= Task directions =
The lines below starting at the line containing "Given: Switch to" and ending at the line containing "This screenshot has width=1920, height=1080." are to be repeated exactly, with both ends kept and nothing else added.

= Supplied material =

-.-.-

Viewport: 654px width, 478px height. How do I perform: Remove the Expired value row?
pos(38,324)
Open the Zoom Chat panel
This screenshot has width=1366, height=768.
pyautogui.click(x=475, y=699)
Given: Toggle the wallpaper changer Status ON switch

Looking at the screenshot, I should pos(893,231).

-.-.-

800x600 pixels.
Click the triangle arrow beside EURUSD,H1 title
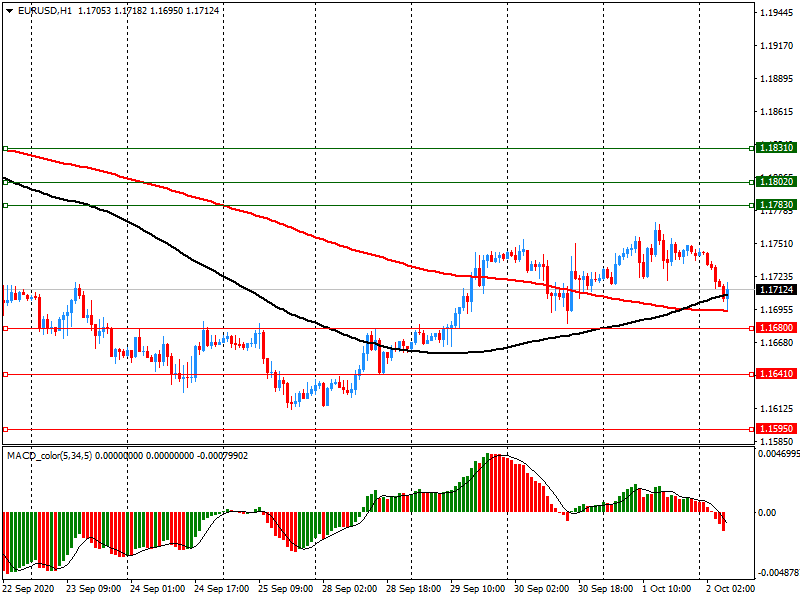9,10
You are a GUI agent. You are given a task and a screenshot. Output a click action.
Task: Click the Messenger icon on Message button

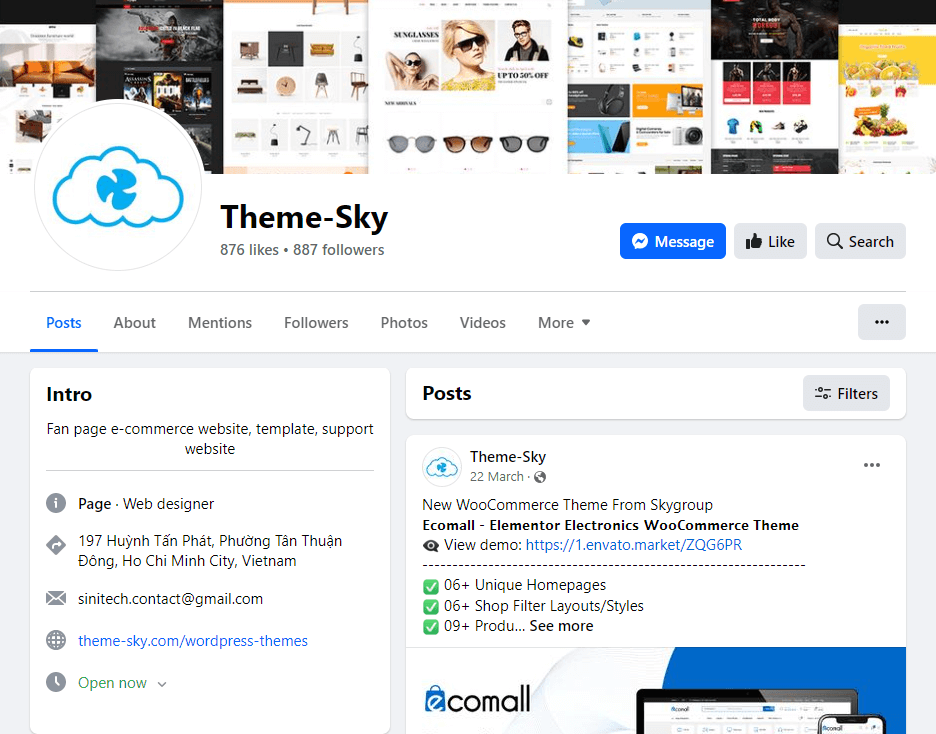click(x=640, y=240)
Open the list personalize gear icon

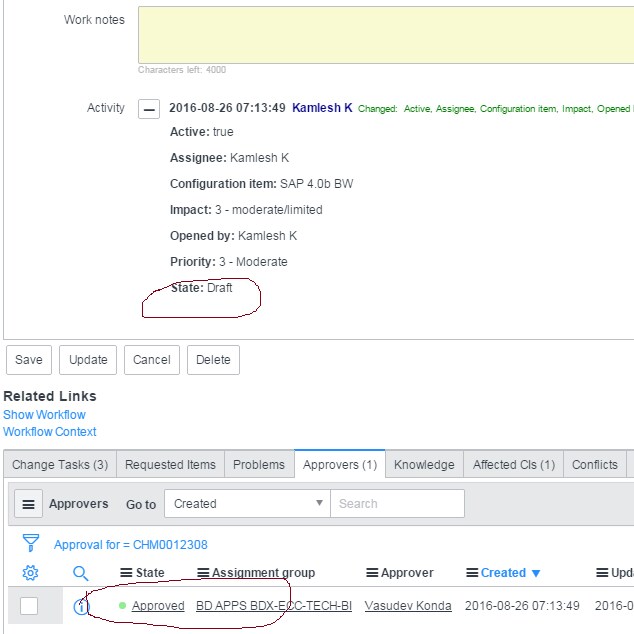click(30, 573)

-.-.-

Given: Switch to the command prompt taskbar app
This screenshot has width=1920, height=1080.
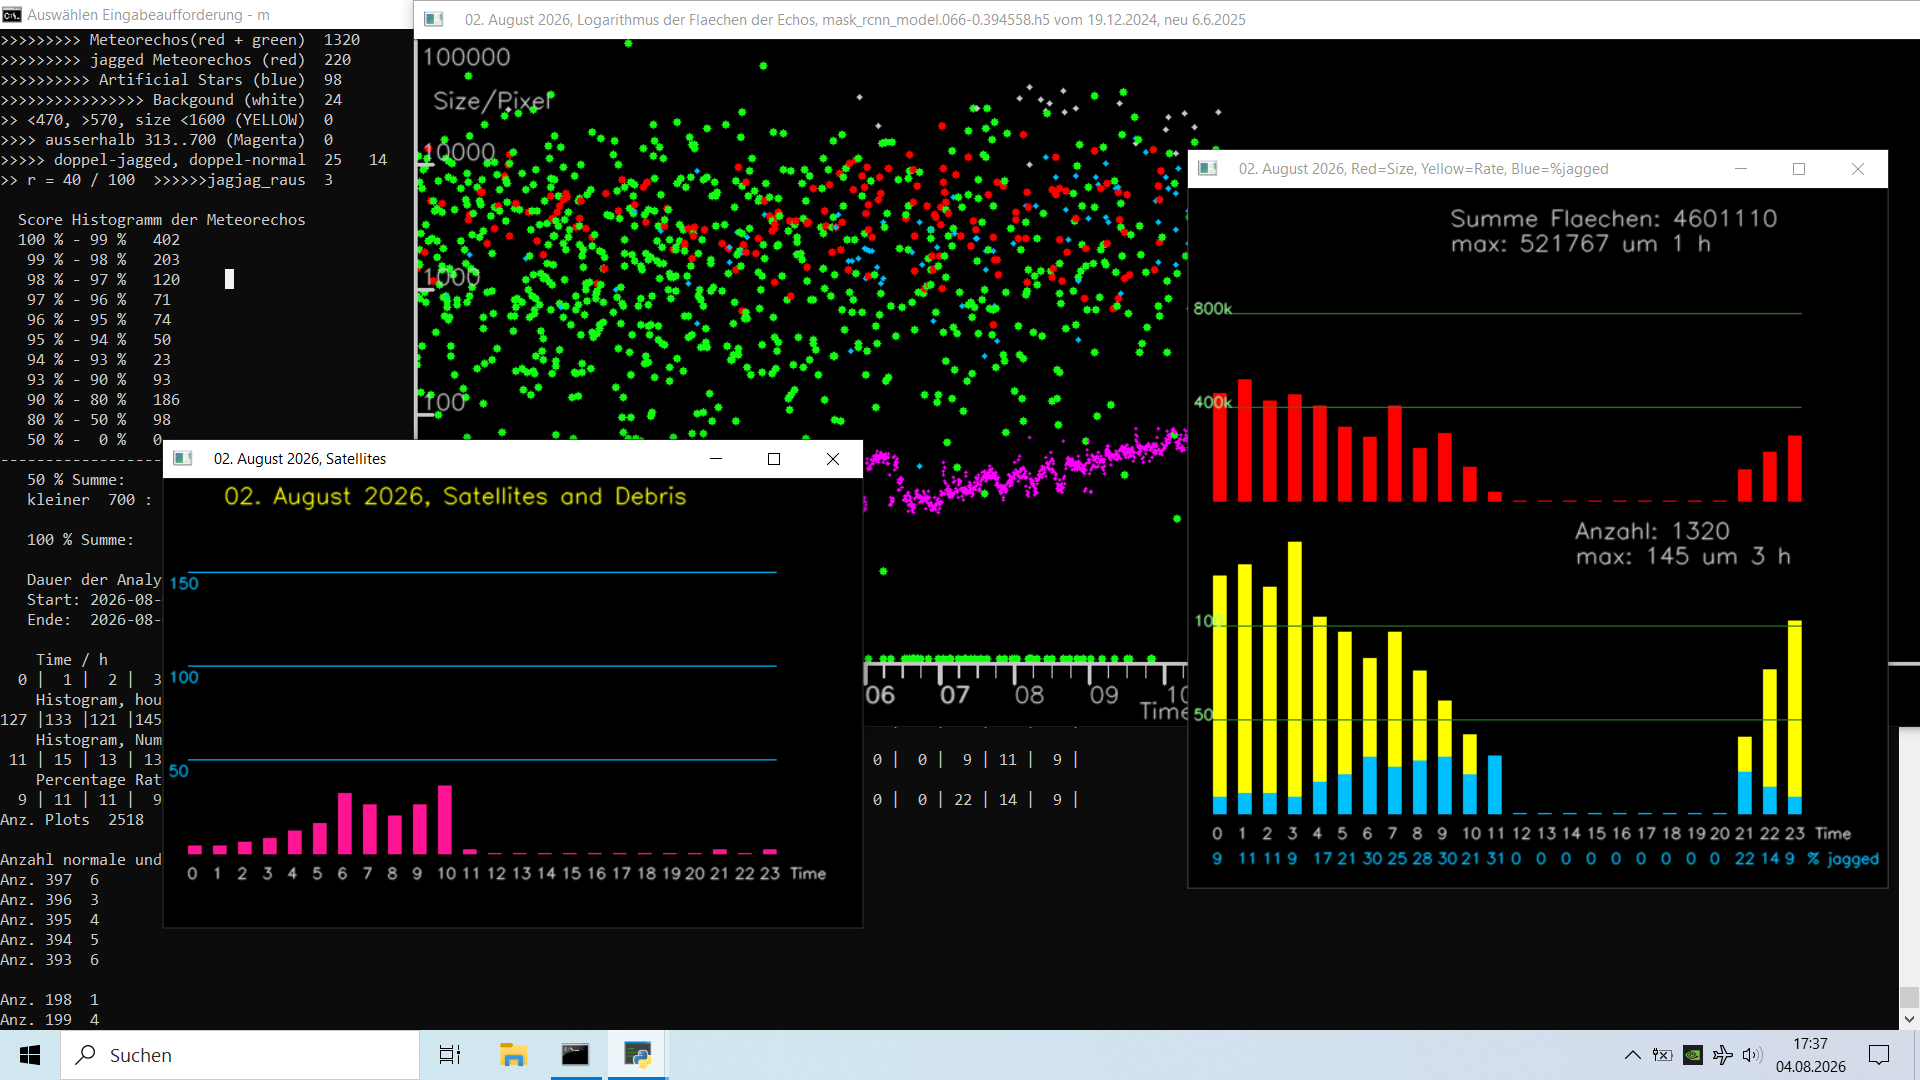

-.-.-

= Solution to this task =
Given: Switch to the command prompt taskbar app
This screenshot has width=1920, height=1080.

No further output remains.